Phillips talks about an example for one his clients, whom he won't name, but he says that it's massive and that it advertises during the Super Bowl. Its digital team wanted Dstillery to help this company reach NFL fans. "So what's the obvious way to find NFL fans?" Phillips asks. "You've got all of those people watching on Sunday afternoon. That's fine. We wanted the people right at the stadium—stadiums are great places for us to tap signals. People spend four hours there. They do it 16 times a season. They are doing things with their mobile devices while they're there, which means we can find them. And that population becomes a population we can identify when they're home or at work later." Whether or not those people are buying a product within a single step after seeing an ad isn't the ending Dstillery is always seeking. They're more interested in showing strong affinity for brands.
Think about it this way: Let's say you use your laptop to visit a website, such as Williams-Sonoma. But you're out the door to work. So at work, you use your office laptop to actually go back to the site. You don't even have to make a purchase right then or there. Dstillery can connect the dots whether or not you make the purchase—or make the purchase days later. Lots of what happens throughout that process helps them create a picture of a person's affinity with that brand.
But that's only half of the equation. The name of the game in the digital ad space is being able to say your ad was the last one in front of someone's eyes before that person decided to convert from browser to buyer. So plenty of digital agencies in Dstillery's competitive set take the strategy of flooding the marketplace, buying up half of the ads available to game the odds. Dstillery says it's upending that idea with it's data-driven approach and starting with the "purest" (relevant) audience in recommending strategies. The company buys a fraction of the ad impression opportunities compared to its competitors but says it delivers comparable performance.
At any given time, Dstillery has maintained about 400 clients—Hertz, Citi, Mercedes-Benz, Microsoft, Disney, AT&T, and Verizon, to name a handful. It has always claimed to be able to home in on affinity for brands with relatively specific clientele. But now, being able to cross devices and screens and follow people around through the digital and physical worlds lets them increasingly find a strong signal for corporate, institutional brands—such as AT&T, whose client demographic is typically described internally as "two out of three Americans." "Our ability to discern a signal strength for an AT&T is greater than they can find elsewhere," the company says. In some case studies, Dstillery claims to deliver three times the click-through rate and almost eight times the conversion rate of competitors.
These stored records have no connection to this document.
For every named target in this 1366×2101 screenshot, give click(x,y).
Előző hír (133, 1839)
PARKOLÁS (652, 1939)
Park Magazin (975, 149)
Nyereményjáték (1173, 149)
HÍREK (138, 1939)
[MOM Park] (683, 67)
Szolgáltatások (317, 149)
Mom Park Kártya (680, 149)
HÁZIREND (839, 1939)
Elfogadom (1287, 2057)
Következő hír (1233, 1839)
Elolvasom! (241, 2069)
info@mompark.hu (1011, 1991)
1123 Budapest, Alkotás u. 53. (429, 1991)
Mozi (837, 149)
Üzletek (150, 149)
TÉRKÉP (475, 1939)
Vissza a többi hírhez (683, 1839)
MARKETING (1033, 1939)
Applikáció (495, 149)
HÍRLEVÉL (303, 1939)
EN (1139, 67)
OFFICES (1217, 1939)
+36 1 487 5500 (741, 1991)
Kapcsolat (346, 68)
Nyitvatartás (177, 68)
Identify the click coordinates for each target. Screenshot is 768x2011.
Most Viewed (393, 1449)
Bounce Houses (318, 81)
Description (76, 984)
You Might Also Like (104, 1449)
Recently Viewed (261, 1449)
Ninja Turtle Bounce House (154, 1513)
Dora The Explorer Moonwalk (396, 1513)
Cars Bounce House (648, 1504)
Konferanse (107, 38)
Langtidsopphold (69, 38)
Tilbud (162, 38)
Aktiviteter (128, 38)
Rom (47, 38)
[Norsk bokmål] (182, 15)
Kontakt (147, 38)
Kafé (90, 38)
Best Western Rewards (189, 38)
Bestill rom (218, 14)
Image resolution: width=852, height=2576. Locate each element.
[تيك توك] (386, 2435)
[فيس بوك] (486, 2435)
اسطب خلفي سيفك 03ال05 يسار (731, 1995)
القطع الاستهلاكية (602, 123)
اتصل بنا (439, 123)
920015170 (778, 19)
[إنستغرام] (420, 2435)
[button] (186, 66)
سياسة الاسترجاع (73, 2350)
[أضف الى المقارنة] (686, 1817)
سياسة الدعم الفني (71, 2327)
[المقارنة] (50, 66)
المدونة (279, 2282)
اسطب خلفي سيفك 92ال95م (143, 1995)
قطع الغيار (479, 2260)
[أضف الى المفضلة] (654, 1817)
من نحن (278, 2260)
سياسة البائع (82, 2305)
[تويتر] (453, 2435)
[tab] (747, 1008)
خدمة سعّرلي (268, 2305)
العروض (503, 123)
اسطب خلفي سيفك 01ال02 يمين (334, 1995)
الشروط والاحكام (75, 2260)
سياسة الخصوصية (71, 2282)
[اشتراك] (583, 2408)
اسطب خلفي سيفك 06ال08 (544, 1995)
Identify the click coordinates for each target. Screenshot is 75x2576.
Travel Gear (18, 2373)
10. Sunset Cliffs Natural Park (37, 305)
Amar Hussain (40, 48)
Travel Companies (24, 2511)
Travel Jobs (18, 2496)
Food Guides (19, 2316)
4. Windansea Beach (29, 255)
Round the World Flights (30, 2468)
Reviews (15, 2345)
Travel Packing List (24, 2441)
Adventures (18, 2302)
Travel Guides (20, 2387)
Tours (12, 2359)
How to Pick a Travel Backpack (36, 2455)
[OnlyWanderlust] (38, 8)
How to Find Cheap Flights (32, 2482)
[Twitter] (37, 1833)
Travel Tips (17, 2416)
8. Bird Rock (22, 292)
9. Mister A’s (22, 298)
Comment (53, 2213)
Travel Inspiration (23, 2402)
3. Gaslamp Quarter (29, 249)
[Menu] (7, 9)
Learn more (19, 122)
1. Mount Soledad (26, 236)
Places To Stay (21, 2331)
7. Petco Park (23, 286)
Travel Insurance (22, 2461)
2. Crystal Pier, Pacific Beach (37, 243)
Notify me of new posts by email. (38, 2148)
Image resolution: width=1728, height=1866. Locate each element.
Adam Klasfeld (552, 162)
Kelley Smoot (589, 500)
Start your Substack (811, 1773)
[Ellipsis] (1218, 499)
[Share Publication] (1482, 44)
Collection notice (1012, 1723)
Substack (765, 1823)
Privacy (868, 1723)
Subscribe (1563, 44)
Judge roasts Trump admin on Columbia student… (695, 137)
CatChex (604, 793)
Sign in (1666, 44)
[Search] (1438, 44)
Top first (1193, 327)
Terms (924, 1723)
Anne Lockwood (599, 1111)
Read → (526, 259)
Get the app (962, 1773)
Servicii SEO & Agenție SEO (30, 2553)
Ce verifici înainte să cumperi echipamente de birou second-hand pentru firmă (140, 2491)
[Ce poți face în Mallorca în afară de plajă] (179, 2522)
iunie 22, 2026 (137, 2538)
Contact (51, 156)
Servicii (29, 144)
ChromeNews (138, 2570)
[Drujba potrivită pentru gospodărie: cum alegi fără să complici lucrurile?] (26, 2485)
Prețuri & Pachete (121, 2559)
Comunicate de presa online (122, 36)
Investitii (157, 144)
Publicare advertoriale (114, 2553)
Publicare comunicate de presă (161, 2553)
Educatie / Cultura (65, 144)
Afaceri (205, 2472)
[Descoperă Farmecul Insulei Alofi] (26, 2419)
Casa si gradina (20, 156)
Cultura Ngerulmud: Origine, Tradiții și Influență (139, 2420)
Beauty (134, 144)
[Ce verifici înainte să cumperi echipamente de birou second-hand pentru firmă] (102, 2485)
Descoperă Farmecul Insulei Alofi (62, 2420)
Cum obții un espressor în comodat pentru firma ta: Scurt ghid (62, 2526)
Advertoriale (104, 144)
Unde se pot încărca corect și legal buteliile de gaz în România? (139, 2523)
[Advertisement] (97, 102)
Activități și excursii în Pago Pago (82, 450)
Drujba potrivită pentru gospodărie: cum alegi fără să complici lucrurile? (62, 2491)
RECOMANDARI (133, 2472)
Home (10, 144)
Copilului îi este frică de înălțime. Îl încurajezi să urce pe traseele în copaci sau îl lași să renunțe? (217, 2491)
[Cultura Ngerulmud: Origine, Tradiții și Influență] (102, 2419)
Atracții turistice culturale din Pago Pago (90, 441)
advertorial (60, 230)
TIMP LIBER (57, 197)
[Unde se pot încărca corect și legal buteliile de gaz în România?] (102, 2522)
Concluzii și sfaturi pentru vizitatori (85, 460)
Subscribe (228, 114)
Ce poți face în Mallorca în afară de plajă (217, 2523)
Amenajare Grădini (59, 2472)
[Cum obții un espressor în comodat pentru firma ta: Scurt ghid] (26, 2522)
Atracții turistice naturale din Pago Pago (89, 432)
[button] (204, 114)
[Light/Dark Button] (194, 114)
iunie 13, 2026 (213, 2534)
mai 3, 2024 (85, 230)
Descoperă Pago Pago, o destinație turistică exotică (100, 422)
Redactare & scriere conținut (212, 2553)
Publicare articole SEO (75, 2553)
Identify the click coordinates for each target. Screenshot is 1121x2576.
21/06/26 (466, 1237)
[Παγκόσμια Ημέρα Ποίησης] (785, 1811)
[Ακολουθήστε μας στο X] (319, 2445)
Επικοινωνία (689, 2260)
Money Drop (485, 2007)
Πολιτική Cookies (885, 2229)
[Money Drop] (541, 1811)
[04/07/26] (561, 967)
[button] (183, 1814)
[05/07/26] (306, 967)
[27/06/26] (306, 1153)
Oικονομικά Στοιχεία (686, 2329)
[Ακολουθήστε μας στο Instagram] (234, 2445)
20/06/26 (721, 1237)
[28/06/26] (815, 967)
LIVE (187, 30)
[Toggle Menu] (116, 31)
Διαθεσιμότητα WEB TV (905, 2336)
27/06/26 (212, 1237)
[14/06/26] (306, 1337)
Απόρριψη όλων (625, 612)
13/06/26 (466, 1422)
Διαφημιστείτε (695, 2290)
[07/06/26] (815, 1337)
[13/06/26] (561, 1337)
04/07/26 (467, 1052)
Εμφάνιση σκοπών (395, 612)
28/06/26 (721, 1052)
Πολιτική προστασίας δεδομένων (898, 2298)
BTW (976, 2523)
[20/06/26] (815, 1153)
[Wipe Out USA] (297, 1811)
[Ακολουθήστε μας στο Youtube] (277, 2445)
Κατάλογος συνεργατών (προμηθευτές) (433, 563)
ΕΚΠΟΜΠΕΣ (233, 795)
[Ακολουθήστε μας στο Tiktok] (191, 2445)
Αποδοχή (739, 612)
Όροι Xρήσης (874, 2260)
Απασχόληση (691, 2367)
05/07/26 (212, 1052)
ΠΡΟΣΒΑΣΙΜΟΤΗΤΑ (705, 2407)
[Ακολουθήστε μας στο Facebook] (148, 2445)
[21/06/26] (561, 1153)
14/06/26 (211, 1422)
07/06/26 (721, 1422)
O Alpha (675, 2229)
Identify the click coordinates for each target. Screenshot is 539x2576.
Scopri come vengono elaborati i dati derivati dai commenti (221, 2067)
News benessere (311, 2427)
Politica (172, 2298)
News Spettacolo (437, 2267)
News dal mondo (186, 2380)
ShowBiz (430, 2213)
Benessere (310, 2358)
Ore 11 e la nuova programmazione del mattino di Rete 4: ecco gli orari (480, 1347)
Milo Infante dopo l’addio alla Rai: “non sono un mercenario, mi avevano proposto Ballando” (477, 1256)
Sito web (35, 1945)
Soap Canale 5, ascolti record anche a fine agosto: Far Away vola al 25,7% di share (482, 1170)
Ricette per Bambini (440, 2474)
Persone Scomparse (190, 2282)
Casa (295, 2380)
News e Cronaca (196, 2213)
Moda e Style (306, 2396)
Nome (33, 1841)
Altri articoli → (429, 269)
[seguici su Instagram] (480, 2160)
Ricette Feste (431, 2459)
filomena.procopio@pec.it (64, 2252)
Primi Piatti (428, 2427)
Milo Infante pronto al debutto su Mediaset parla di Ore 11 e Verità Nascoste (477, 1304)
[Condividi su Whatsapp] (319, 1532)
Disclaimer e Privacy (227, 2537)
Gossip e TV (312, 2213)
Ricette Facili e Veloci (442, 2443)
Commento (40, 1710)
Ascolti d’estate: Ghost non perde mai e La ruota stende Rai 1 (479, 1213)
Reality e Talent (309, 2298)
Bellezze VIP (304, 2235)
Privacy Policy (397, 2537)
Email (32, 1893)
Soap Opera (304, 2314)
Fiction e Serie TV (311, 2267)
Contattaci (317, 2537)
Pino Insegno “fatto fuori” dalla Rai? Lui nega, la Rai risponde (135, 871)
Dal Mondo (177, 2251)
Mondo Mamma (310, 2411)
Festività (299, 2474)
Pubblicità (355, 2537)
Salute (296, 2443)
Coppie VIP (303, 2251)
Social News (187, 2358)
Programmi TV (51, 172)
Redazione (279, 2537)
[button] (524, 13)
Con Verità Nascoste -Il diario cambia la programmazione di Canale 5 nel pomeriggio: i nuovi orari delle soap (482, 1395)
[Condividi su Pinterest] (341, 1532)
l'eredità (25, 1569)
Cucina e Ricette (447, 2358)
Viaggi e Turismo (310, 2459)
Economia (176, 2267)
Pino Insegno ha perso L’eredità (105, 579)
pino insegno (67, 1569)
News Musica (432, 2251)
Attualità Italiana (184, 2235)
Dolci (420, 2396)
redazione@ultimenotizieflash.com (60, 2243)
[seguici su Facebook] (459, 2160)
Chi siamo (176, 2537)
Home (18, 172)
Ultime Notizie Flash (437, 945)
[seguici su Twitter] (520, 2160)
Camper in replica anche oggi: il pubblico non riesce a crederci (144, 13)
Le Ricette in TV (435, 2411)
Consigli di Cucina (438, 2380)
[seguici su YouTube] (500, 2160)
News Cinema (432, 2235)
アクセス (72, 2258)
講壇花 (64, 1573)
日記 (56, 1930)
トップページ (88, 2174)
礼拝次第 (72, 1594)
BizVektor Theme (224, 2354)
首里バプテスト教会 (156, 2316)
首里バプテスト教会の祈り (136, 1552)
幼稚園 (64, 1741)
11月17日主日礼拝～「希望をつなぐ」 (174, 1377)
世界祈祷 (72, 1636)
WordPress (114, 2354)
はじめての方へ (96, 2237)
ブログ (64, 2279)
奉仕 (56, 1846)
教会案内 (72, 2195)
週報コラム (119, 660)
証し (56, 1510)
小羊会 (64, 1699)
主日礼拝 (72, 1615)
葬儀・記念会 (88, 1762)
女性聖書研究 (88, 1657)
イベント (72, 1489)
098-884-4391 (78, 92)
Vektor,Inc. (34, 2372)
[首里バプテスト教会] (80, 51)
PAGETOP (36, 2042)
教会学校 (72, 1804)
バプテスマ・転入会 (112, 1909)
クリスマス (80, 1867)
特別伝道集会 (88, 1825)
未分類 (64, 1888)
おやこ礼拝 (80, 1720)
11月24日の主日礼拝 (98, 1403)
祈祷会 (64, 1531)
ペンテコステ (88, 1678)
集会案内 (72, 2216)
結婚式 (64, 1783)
So where does all this fit in with privacy? "We've been a leader in doing the things the industry needs to do to be responsible—putting notice on all ads, offering an opt-out for consumers," Phillips says, though it's hard to imagine many people savvy or dedicated enough to dodge Dstillery's tracking—or care much about it in the age of Facebook, Foursquare, and Google Now. By exponentially expanding its reach with the mobile factor, Dstillery has stayed a step or three ahead of opt-outs. The key is not abusing the power they've learned to harness, Phillips says. "Be transparent. Anonymize the data. Don't keep it too long. Don't collect too much. All of those things that are fundamentally important."